_THE PROBLEM_
Extract each line of the data below that contains the string "resolution".

_RAW DATA_

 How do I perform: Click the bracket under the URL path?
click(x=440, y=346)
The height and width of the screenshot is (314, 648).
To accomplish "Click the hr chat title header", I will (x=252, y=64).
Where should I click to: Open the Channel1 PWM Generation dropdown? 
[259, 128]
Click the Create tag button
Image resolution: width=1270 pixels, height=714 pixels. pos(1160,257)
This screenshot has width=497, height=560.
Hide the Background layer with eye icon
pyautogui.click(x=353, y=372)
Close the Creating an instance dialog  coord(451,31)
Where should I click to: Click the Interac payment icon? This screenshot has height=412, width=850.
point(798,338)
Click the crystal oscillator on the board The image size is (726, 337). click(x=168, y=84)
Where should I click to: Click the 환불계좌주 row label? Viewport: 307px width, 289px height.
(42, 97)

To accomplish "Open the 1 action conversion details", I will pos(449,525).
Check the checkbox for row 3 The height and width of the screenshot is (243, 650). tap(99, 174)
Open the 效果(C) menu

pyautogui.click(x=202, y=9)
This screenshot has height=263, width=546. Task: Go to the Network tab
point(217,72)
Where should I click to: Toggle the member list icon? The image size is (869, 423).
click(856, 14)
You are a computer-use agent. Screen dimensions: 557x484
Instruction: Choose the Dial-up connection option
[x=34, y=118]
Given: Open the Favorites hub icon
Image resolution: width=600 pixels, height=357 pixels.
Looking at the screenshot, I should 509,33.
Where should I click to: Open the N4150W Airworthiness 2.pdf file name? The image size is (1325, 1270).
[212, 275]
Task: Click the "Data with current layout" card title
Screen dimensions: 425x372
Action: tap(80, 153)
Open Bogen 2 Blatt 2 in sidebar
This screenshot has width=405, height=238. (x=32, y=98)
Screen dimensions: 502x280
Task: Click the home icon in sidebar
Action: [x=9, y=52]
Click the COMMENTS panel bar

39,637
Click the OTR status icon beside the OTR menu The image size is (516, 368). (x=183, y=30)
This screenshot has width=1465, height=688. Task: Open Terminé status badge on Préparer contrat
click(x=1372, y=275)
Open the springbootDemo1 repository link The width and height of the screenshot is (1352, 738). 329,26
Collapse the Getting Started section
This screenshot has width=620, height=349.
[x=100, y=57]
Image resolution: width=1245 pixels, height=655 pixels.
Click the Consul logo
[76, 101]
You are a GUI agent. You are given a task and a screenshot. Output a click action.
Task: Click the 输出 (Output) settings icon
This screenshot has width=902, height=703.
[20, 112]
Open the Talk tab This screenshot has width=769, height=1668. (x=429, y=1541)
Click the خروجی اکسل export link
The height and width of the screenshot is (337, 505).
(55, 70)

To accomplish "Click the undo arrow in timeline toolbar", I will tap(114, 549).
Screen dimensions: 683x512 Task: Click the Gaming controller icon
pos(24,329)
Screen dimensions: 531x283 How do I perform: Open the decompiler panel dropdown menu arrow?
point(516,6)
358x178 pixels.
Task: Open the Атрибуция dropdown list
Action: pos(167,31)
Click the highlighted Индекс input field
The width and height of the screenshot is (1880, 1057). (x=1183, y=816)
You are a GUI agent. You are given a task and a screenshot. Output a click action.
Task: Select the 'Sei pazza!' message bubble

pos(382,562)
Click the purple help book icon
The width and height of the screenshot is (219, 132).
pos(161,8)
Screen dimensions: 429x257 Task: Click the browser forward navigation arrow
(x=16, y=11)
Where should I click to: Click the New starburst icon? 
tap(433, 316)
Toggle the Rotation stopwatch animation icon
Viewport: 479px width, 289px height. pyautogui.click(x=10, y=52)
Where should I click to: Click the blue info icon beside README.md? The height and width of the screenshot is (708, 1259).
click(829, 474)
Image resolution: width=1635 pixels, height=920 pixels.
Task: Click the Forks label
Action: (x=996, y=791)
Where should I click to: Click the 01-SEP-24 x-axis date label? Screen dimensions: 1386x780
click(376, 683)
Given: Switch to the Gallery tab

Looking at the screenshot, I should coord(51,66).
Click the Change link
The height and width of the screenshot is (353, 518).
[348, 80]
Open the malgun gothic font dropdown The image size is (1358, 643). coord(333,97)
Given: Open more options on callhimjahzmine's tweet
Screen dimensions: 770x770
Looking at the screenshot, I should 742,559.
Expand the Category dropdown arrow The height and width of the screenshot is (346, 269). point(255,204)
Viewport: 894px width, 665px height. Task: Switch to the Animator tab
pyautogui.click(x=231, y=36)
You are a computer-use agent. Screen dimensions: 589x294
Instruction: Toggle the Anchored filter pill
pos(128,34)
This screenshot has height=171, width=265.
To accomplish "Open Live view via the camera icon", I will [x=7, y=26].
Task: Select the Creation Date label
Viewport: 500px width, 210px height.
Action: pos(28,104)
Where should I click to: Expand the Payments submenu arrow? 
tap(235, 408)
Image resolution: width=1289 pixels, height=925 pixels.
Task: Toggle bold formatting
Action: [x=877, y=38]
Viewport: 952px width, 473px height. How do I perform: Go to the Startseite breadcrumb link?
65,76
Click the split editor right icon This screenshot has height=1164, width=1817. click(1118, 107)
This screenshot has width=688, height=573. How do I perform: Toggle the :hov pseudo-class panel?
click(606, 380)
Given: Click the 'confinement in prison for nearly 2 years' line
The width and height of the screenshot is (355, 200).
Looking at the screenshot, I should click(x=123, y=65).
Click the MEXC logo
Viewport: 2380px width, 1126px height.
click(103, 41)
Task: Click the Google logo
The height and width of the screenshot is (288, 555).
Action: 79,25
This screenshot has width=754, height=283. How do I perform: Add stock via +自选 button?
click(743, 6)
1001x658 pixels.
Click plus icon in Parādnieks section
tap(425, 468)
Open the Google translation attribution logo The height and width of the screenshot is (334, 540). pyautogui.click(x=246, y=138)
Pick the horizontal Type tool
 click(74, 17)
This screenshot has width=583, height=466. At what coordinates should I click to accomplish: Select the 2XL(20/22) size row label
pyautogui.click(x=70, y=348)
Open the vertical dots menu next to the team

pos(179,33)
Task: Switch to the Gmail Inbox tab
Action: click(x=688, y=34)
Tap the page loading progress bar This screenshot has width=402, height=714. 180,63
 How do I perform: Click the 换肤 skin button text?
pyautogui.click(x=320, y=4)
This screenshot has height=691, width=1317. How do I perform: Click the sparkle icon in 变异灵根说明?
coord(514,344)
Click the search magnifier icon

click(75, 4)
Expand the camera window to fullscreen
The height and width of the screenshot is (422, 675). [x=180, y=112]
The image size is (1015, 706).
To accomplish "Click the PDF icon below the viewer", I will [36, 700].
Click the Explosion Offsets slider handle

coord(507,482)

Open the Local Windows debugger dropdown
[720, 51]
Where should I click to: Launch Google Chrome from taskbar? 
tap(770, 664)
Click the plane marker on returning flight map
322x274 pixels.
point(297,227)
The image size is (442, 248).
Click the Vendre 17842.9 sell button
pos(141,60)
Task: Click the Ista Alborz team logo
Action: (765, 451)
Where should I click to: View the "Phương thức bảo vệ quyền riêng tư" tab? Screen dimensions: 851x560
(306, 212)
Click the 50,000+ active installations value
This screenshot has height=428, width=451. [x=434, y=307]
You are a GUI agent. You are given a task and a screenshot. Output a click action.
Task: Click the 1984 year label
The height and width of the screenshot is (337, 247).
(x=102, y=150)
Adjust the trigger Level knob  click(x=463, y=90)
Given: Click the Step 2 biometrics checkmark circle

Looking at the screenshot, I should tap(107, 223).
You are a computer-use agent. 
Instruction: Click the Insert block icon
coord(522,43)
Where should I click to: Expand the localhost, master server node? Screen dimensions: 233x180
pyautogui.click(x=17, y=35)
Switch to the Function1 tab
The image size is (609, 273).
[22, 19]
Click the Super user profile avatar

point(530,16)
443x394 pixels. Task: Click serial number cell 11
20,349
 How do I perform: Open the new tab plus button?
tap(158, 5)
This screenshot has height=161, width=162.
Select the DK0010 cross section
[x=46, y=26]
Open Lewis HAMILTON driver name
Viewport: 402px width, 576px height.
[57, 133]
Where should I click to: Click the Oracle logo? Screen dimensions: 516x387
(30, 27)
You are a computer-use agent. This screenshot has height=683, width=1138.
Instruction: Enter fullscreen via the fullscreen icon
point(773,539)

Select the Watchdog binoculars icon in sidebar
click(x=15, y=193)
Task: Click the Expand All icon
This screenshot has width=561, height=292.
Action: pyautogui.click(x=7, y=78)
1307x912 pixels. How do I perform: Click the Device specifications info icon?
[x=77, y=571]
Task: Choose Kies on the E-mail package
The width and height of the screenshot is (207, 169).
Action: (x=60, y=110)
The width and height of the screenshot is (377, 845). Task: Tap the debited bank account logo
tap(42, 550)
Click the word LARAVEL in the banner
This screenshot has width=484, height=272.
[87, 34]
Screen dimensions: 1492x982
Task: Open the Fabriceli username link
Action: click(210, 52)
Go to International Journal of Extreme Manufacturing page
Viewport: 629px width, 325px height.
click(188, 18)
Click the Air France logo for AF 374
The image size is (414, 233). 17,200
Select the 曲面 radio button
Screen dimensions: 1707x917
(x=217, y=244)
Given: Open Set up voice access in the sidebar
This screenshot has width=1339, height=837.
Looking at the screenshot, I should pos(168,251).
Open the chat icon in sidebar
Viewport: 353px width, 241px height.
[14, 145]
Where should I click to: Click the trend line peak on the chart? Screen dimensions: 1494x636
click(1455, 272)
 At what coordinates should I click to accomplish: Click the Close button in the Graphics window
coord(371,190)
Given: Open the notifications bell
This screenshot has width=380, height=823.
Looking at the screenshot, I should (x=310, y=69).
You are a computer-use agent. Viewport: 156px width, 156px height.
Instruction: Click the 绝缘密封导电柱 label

_FINISHED ANSWER_
Image resolution: width=1270 pixels, height=714 pixels. pos(1160,257)
Image resolution: width=600 pixels, height=357 pixels.
Image resolution: width=1245 pixels, height=655 pixels.
Image resolution: width=1635 pixels, height=920 pixels.
Image resolution: width=1289 pixels, height=925 pixels.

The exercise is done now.